Published in final edited form as: Mol Cell. 2020 Jun 1;78(6):1178–1191.e6. doi: 10.1016/j.molcel.2020.05.001

Figure 2. ERK signaling promotes the integration of newly synthesized purines into nucleic acids.

Figure 2.

(A) Schematic of the purine synthesis pathways, including the pentose phosphate pathway, serine biosynthesis pathway and the mitochondrial THF cycles providing carbon and nitrogen for de novo purine nucleotide synthesis.
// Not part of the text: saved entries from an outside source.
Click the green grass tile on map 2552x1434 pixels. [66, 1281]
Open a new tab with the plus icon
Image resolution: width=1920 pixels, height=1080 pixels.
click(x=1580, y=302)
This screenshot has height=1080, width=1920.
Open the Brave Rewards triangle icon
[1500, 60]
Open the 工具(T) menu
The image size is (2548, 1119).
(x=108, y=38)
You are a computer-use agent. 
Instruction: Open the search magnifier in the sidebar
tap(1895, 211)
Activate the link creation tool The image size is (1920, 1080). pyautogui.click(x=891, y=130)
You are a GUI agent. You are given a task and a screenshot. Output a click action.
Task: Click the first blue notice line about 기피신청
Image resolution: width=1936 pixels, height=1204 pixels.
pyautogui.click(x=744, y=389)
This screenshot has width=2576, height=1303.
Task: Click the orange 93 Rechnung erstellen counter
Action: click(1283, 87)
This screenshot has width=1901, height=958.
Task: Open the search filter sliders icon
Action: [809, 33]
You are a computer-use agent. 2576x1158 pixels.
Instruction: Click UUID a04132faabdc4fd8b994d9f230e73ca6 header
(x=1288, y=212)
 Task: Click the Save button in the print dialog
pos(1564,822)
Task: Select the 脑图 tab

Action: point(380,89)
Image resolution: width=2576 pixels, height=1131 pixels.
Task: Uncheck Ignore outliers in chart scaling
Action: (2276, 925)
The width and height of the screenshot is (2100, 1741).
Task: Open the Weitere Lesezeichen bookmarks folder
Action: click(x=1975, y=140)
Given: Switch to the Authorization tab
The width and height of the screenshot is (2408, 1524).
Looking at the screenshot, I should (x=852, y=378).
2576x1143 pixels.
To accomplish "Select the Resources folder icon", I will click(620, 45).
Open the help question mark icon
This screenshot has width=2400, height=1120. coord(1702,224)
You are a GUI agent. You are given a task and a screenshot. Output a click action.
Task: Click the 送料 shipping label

Premade nucleobases, such as hypoxanthine, can sustain nucleotide synthesis via the purine salvage pathway. (B) Immunoblots assessing ERK and mTORC1 signaling; the relative incorporation of 14C from glycine, formate, and serine; and the relative incorporation of 3H from hypoxanthine into RNA and DNA. Labeling was performed for 3 hours under serum-free or EGF (50 ng/ml, 3 hours) stimulation conditions in the presence or absence of U0126 (MEKi, 10 μM) or SCH772984 (ERKi, 1 μM), reflecting de novo purine synthesis (14C-glycine, 14C-formate), one-carbon metabolism into purine nucleotides (3-14C-serine) and purine salvage pathway activity (3H-hypoxanthine) (see also Figure S2B and S2C). (C) HEK293E cells and MEFs were treated as in (B) but labeled with only 14C-glycine for 3 hours. The relative levels of incorporation of 14C from glycine into RNA are shown. Immunoblots performed in parallel to the radio-tracing experiments are shown. (D) As in (B, C), but the cells were cultured in 10% dialyzed serum and treated with vehicle or U0126 (MEKi, 10 μM, 2 hours) and labeled with 14C-glycine for 2 hours. (E) Relative incorporation of 14C-glycine into RNA, with labeling for 3 hours under serum-free conditions in the given cancer cell lines with high levels of ERK signaling (A549, SK-MEL-28, A375, and Panc1), treated with vehicle or U0126 (MEKi, 10 μM) for 3 hours (see also Figure S2D and S2E). (F) As in (D), HeLa cells were transfected with ERK1 and ERK2 siRNAs or nontargeting controls (siCtl) for 48 hours. Cells were cultured in 10% dialyzed serum for 15 hours and were then treated with vehicle or U0126 (MEKi, 10 μM, 2 hours) and concurrently labeled with 14C-glycine for 2 hours. The data are graphed as the means ± SDs of biological triplicates and are representative of at least two independent experiments (B-F). * P<0.05 by one-way ANOVA with Tukey’s post hoc test for multiple pairwise comparisons (B, C) and two-tailed Student’s t test for pairwise comparisons (D, E, F).